Fighting Fire is difficult and stressful. It means hiking farther than you think you can hike. It means being a team player even when you're exhausted and in desperate need of some alone time. It means facing the flames and the heat while breathing smoke. It is emotionally as well as physically taxing. Yet, we push through all the stress to get the job done. We keep the standard firefighting orders on our minds. One of these orders is, "maintain control of your forces at all times."
In fire this means to lead by example, to give clear instructions, and to maintain situational awareness. It means earning and keeping the respect of your subordinates, conducting maintenance on your tools and equipment, and taking care of your crew members. It also means controlling your thoughts, emotions, and actions. It means being alert, keeping calm, thinking clearly, and acting decisively. As a firefighter these things are in some ways easy. We have trained and practiced for those stressful situations. We work hard because we want to do a good job, because we want to maintain our safety, and because we care about our crew members.
In our personal lives it's not so easy to maintain control of our forces at all times. I know that I lose my temper or I let my emotions cloud my vision. I've experienced a lot of emotional stress over the course of my very young life. The years I spent in college were very emotionally difficult for me as I learned new things about the world and about myself. The past year, however, has been more emotional stress than I have ever experienced. It has been at times debilitating both physically and mentally. I feel ashamed as I think about the moments where I let my feelings of loss, sadness, aloneness, and uncertainty determine my thoughts and my actions. I did not maintain control of my mental forces. I did not maintain my alertness or calmness. I did not think clearly nor act decisively. Indeed, some moments I simply lay passive and let life drive over me.
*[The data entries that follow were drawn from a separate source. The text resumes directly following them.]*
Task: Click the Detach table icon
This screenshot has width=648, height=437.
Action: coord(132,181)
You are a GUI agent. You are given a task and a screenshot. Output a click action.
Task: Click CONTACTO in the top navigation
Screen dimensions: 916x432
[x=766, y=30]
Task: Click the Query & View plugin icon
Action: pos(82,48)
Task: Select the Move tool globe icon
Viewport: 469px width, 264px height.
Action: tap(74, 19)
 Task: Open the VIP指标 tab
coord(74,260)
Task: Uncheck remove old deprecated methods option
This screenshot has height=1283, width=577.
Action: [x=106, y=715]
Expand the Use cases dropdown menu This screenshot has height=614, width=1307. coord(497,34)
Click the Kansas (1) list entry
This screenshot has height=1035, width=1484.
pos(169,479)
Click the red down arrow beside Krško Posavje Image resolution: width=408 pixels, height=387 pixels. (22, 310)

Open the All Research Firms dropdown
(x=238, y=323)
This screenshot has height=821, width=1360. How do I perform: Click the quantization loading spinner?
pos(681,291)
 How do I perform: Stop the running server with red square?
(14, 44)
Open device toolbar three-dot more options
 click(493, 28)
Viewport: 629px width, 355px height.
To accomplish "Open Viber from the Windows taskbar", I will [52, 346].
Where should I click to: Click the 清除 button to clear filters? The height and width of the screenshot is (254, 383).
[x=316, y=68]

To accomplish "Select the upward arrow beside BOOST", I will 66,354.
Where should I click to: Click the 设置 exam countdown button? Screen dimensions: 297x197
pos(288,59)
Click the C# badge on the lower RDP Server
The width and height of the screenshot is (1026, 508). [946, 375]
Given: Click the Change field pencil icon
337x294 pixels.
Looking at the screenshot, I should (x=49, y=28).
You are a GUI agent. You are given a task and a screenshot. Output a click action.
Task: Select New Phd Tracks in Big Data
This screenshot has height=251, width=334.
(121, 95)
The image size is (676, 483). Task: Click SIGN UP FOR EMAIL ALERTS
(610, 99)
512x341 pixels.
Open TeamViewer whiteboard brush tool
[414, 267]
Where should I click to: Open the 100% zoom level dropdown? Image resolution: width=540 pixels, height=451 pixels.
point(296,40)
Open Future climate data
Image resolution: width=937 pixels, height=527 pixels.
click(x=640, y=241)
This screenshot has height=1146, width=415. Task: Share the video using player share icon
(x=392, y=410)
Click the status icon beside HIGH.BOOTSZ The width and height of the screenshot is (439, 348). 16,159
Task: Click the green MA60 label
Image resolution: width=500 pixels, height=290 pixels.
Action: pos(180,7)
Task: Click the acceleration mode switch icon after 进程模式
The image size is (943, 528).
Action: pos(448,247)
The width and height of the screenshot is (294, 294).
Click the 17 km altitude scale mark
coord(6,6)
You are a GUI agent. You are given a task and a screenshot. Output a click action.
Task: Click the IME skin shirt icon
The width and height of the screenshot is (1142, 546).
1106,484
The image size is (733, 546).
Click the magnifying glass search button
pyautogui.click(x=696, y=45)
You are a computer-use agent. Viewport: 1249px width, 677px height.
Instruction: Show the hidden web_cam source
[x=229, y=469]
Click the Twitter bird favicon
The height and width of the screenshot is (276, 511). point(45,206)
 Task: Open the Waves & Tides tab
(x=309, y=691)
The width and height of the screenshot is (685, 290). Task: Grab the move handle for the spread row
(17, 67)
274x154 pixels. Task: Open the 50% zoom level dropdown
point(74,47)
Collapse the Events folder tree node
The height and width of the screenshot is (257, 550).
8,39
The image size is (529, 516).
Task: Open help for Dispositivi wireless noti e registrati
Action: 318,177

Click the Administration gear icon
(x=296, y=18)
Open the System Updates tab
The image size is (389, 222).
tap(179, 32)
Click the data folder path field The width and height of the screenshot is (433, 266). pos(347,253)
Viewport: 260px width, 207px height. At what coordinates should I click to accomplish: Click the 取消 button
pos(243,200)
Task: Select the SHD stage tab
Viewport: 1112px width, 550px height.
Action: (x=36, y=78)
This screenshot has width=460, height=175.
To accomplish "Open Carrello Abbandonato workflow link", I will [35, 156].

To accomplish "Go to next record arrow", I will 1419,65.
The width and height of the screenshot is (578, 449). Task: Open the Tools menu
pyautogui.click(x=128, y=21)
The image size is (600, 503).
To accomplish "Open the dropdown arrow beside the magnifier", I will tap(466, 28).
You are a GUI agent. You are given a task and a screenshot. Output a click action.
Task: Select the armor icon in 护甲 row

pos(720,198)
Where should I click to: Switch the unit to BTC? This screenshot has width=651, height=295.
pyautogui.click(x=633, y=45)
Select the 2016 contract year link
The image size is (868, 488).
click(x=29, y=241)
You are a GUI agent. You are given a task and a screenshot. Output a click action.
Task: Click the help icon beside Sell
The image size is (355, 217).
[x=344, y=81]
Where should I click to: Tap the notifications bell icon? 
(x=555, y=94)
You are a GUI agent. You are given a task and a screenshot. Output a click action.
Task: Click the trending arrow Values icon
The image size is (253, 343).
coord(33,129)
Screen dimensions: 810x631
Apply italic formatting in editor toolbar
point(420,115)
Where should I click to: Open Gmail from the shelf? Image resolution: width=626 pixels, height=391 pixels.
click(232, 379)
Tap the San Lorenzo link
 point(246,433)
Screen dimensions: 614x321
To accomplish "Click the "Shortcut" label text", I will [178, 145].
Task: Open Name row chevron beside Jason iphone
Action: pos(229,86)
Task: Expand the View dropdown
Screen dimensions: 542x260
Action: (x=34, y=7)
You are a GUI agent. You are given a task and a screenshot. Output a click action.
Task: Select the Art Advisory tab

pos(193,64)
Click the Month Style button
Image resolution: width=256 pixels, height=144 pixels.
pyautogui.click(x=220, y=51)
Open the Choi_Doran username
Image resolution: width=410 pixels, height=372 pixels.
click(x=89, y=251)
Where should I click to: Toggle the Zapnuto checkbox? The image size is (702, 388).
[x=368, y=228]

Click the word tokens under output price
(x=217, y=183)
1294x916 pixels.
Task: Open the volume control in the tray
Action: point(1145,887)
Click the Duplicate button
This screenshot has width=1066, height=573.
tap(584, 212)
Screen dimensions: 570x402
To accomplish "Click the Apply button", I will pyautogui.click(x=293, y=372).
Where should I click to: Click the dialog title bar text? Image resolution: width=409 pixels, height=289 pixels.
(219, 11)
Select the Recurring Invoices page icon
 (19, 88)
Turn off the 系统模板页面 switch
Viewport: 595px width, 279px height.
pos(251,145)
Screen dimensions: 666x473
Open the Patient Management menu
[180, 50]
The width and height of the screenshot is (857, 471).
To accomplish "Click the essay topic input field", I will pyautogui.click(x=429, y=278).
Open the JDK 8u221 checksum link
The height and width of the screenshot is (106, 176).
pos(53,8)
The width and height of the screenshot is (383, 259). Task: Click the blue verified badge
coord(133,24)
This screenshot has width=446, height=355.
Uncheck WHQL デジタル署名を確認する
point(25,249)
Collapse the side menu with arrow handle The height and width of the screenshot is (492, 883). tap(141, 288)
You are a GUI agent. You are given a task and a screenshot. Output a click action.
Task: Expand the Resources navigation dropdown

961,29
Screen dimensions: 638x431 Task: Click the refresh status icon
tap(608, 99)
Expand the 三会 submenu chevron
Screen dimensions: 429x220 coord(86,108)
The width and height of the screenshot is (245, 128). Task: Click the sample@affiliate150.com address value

As I think about it now, I have in my mind those people whom I hurt--including myself--by not treating my "home life" the same as my "work life." I did not consider the big picture, maintain my situational awareness, nor think about the safety of my "crew"--the people whom I love and who support me--before all else.
Now, as I gear up for another fire season sure to be filled with physically and mentally challenging situations, I'm also gearing up for those moments in my personal life where I will face emotional and mental challenges. Just like in my fire training, it will take practice, and as I start out, I imagine I will fumble a little bit before I become proficient; still, I'm confident that as I keep practicing, it will get smoother and easier.